I recently reviewed the case of an elderly woman with a non-healing wound who had ischemic rest pain and extreme malnutrition, neither of which were addressed by the wound center at which she was treated previously. Not surprisingly she failed to improve with the application of a cellular and/or tissue based product.

Since 2014, CMS has approved the US Wound Registry (USWR) quality measure focused on arterial screening in patients with non-healing leg ulcers. The measure specifies that arterial screening be performed at the first visit. I personally use skin perfusion pressure (SPP) (in conjunction with pulse volume recording-PVR) or transcutaneous oximetry. We perform one of these studies during the initial visit of every new patient with a lower extremity wound. While Ankle Brachial Index (ABI) can help ensure ischemic patients are not put in compression (which sadly happened to this patient), it is not very useful at determining whether a wound has sufficient arterial supply to heal.

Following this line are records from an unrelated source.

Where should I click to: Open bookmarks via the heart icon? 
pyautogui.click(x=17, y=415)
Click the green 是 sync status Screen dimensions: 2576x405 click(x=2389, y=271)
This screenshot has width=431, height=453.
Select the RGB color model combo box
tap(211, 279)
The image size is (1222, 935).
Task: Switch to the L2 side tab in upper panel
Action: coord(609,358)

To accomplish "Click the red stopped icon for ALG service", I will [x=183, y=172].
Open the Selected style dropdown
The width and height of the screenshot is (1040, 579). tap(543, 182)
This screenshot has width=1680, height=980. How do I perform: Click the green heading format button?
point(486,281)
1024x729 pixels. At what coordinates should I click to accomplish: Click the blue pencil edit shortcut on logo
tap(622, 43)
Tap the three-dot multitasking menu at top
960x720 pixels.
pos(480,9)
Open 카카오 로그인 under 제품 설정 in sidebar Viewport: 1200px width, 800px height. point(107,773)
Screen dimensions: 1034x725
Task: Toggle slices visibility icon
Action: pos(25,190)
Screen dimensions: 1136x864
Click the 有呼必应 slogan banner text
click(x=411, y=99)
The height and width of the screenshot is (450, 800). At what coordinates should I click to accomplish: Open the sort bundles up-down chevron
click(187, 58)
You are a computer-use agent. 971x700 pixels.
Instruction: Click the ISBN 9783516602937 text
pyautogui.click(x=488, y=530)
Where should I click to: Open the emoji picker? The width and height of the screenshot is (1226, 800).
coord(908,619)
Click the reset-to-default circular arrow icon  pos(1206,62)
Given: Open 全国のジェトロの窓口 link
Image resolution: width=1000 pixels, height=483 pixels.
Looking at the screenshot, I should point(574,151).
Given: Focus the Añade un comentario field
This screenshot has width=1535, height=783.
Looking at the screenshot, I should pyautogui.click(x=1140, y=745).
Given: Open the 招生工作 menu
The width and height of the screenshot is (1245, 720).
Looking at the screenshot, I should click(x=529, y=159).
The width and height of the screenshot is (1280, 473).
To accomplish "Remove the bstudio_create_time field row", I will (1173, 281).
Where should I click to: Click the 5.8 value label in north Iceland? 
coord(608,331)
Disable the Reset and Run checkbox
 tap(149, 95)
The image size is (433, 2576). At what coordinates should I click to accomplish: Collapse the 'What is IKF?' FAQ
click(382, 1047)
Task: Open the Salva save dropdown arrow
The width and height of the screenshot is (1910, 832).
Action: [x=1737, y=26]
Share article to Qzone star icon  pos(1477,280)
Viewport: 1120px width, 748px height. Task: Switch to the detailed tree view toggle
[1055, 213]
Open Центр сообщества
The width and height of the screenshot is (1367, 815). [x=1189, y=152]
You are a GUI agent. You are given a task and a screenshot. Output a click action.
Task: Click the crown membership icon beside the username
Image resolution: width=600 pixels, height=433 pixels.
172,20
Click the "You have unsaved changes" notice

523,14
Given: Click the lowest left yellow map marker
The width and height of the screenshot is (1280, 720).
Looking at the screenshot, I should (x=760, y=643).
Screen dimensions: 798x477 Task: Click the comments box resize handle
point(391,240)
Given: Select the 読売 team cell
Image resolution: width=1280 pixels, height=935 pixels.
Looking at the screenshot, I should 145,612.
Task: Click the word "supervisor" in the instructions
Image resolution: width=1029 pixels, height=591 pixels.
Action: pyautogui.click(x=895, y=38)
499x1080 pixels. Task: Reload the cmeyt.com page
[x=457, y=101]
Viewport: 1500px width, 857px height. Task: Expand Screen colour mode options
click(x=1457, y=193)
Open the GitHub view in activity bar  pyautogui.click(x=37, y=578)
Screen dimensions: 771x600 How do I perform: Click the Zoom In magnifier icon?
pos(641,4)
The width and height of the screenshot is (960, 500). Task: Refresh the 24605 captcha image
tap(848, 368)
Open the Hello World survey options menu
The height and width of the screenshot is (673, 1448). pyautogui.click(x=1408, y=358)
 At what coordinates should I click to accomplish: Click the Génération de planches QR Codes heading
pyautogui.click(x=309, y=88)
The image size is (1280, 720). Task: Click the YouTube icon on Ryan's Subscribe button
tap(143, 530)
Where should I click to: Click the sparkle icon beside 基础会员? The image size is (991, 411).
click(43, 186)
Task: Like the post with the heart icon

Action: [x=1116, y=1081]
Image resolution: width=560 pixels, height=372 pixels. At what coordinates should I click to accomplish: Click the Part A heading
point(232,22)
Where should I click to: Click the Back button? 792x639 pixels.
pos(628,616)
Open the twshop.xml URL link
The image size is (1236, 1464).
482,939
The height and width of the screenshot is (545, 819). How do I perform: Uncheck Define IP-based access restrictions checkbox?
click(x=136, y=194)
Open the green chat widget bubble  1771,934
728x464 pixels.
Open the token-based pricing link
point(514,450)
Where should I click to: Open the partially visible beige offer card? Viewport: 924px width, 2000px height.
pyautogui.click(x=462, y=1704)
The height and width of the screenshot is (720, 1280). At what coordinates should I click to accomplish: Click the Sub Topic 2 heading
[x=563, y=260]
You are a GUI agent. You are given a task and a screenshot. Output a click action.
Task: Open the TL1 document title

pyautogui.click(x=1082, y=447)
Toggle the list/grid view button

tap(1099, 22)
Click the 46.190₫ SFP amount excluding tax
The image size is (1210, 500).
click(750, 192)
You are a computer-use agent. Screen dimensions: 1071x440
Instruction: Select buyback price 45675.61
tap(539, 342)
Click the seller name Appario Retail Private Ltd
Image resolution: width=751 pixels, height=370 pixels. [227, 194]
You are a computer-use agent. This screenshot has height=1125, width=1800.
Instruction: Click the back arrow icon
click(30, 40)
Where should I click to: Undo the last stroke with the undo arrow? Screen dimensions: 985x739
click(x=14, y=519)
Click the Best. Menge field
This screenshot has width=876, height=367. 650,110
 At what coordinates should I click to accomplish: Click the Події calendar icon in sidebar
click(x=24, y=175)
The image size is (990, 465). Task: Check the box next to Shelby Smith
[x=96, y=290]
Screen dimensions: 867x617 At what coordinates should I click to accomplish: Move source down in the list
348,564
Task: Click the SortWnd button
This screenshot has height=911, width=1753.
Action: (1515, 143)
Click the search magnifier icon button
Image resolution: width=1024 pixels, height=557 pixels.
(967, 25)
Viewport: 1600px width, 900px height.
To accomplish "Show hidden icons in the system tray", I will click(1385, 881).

When arterial assessment of this patient demonstrated an SPP below what would be expected for healing (27 mmHg) and a dampened PVR, I immediately referred her to an endovascular expert. Because she had not had a cardiac work up, this was prioritized ahead of her leg ulcer. Fortunately she did not have serious cardiac disease. Dr. Sanjay Patel then took her to the cath lab and revascularized her. He’s provided the report below on her case. When he called me to tell me how it went, he said, “We fight PAD one leg at a time.”


  • 81 year old female referred by Dr. Fife for non-healing wound on right leg with high clinical suspicious for PAD.
  • Angiogram showed 99% Right Common Iliac lesion (70 mm hg gradient) successfully treated with 8×27 mm stent. Also treated distal Rt SFA eccentric 70% lesion with 6 x 40 mm stent percutaneously.